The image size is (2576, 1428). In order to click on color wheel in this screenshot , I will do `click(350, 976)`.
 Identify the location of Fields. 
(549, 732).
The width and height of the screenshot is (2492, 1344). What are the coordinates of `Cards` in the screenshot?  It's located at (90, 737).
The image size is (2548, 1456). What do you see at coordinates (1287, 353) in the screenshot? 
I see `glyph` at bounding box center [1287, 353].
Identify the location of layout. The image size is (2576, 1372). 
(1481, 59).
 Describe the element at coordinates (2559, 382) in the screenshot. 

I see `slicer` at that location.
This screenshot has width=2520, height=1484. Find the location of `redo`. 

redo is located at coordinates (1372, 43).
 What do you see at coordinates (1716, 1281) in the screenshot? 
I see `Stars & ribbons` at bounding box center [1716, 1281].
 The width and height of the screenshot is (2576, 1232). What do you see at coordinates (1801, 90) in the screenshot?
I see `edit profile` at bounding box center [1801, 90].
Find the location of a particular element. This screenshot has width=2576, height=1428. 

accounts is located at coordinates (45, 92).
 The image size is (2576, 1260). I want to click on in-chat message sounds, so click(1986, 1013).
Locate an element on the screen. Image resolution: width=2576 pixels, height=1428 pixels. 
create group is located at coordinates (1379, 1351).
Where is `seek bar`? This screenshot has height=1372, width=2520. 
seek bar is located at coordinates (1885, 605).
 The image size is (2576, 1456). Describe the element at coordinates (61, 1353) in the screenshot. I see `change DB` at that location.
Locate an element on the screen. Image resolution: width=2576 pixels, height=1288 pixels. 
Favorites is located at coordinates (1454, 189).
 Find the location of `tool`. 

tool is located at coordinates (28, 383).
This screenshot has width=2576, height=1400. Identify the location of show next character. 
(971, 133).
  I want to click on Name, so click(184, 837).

The problem => Could you reproduce all of the data above, word for word and line by line, with no changes?

Task response =>
The image size is (2576, 1428). In order to click on color wheel in this screenshot , I will do `click(350, 976)`.
 Identify the location of Fields. 
(549, 732).
The width and height of the screenshot is (2492, 1344). What are the coordinates of `Cards` in the screenshot?  It's located at (90, 737).
The image size is (2548, 1456). What do you see at coordinates (1287, 353) in the screenshot? 
I see `glyph` at bounding box center [1287, 353].
Identify the location of layout. The image size is (2576, 1372). 
(1481, 59).
 Describe the element at coordinates (2559, 382) in the screenshot. 

I see `slicer` at that location.
This screenshot has width=2520, height=1484. Find the location of `redo`. 

redo is located at coordinates (1372, 43).
 What do you see at coordinates (1716, 1281) in the screenshot? 
I see `Stars & ribbons` at bounding box center [1716, 1281].
 The width and height of the screenshot is (2576, 1232). What do you see at coordinates (1801, 90) in the screenshot?
I see `edit profile` at bounding box center [1801, 90].
Find the location of a particular element. This screenshot has width=2576, height=1428. 

accounts is located at coordinates (45, 92).
 The image size is (2576, 1260). I want to click on in-chat message sounds, so click(1986, 1013).
Locate an element on the screen. Image resolution: width=2576 pixels, height=1428 pixels. 
create group is located at coordinates (1379, 1351).
Where is `seek bar`? This screenshot has height=1372, width=2520. 
seek bar is located at coordinates (1885, 605).
 The image size is (2576, 1456). Describe the element at coordinates (61, 1353) in the screenshot. I see `change DB` at that location.
Locate an element on the screen. Image resolution: width=2576 pixels, height=1288 pixels. 
Favorites is located at coordinates (1454, 189).
 Find the location of `tool`. 

tool is located at coordinates (28, 383).
This screenshot has width=2576, height=1400. Identify the location of show next character. 
(971, 133).
  I want to click on Name, so click(184, 837).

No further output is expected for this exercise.